Meeting at the firehouse on Hawkins Avenue, commissioners asked residents to consider cost-cutting and fundraising as an alternative to the petition a group of fed-up taxpayers circulated recently in an effort to dissolve the district.
Commissioner Chesley Ruffin suggested raising money by seeking government grants, renting out department space for cell phone towers and saving money by fueling vehicles with biodiesel and natural gas, as well as taxing homeowners on the perimeter of the district, who he says have not been paying.
Ruffin also defended volunteers and warned residents against acting rashly.
“We’re volunteers,” he said. “We put our heart and soul into this place. I don’t think any one of us wants to see it go down.”
Resident and petition signer Joyce Bourne, 61, said the department’s measures would fail to make a dent in district fire taxes that average $1,344.
“I don’t think we should be taxed out of our homes just because the fire department doesn’t want to do what’s right,” she said.
Experts said reducing taxes by dissolving a fire district was unprecedented in New York State and that it would take more to end it than delivering a petition to Brookhaven Town Hall.
Public hearings would be held on the district’s fate, followed by a possible town board vote, said William Young, counsel to the Association of Fire Districts for the State of New York.
Should the council muster the votes to eliminate the district - and at least one council member, fire department liaison Carol Bissonette, said she opposes this - residents will be faced with a couple of possibilities.

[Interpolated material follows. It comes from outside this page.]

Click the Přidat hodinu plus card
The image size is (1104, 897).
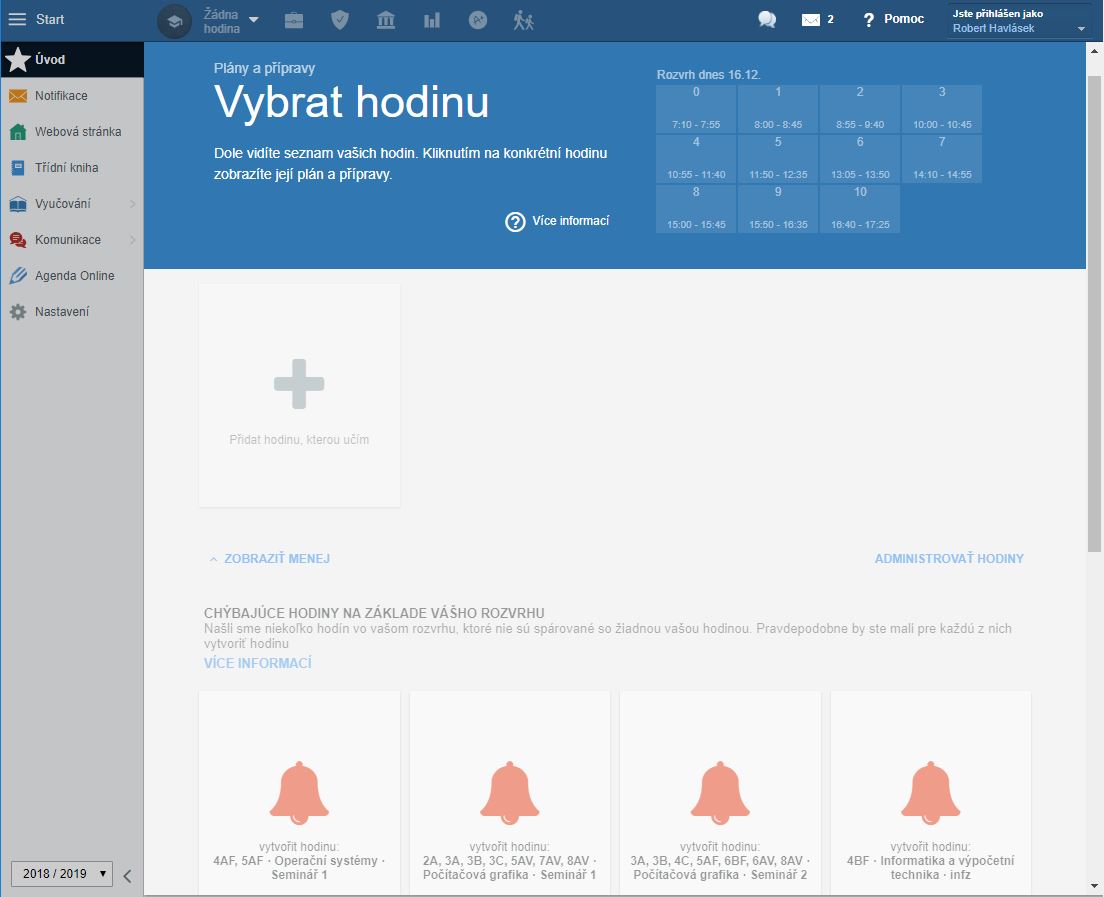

A nearby district’s fire commissioners could vote to absorb Gordon Heights, or the town board could take on Gordon Heights as a fire protection district like Moriches, collecting taxes and contracting with a nearby fire department to protect its roughly 800 homes.
Either way, Young said, Gordon Heights taxpayers will be liable for paying off any of their department’s $600,000 debt remaining after its assets are sold.